This argument that more women are needed in politics is true, however it does not constitute being ready. A child may need to be more responsible, that in no way makes him ready or fit condition to be responsible. A need does not constitute being fit or ready. This argument is negated.

C2: "Attitude towards having a female president"


Pro says “Gallup reported that in a 1958 poll, only 54% said they would vote for a generally well-qualified women for president. In 2012, that number was 95%

As addressed earlier, despite the above stat, pro also shared that “only 18.5% of Congress is female. 20% of senators are female. 18.2% of the house are women.” Regardless of people saying they “would” vote for a woman, it is empirically evident that the United States is hesitant to vote for women in general.
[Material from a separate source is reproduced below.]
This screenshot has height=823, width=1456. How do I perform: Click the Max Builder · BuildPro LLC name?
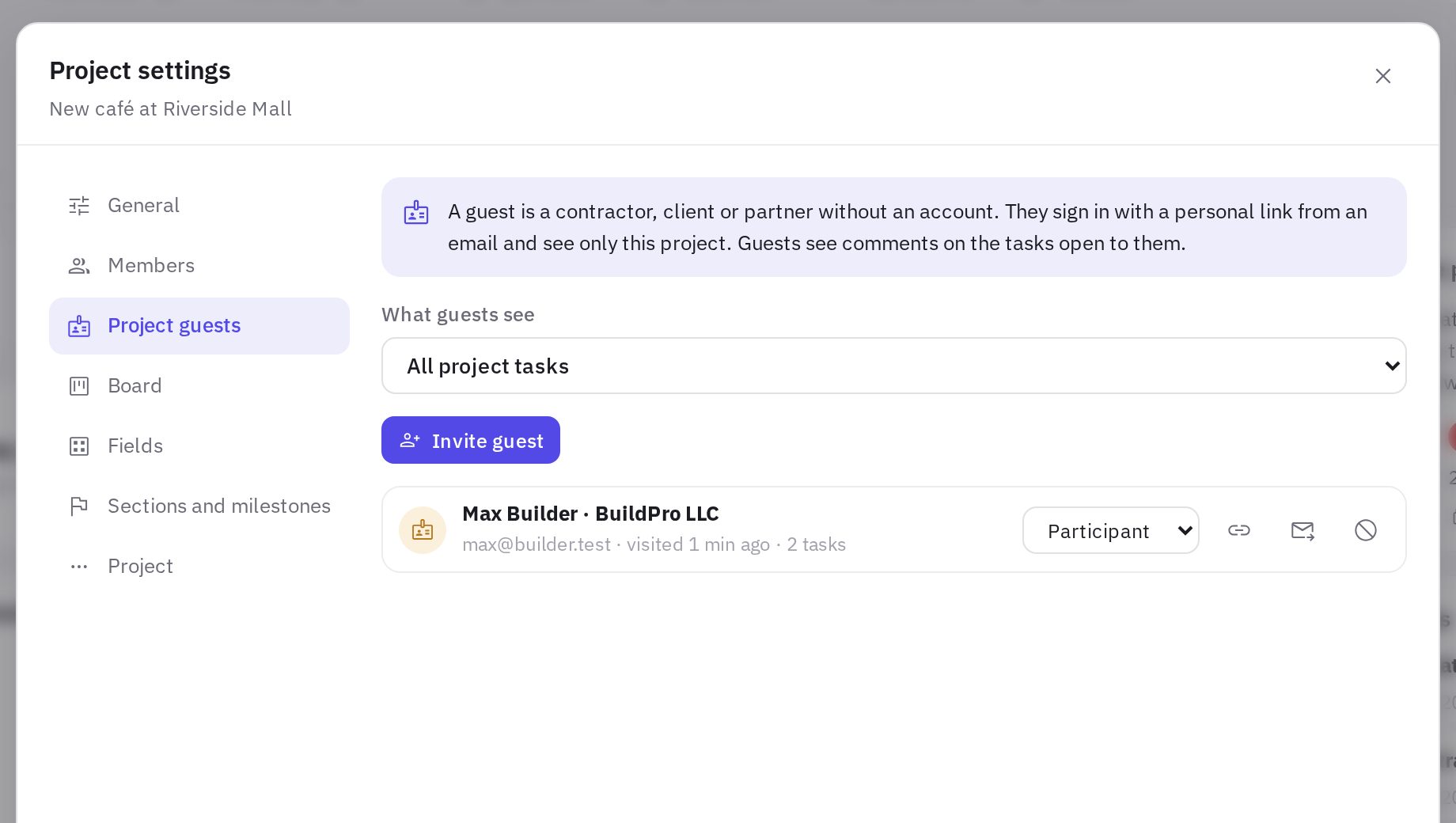pyautogui.click(x=590, y=514)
The Attitude that pro attempted to show via the gallup poll is negated by his own stats previously provided. This shows that the U.S. voters are not ready to vote for a women president. It seems the “attitude” is not reflected empirically. This argument is negated.

C3: "A cultural shift is needed
"


Pro says “We need to redefine gender roles and do our best to abolish gender stereotypes in America.”


Agreed, and until we do so the U.S. will not be ready for a female president. Again a “need” may be present. That in no way indicates the fit condition to achieve said need. People all around the world “need” food, that does not indicate a fit condition to provide it.

This argument is negated.

Concluding rebuttal:

C1: “more women needed in politics” A need does not imply ready.
C2: “Attitude towards having a female president” This Attitude is empirically false.
C3: “A cultural shift is needed” A need does not imply ready.

Resolve: "The United States is Ready for a Female President."
As all contention are negated, so is the resolution.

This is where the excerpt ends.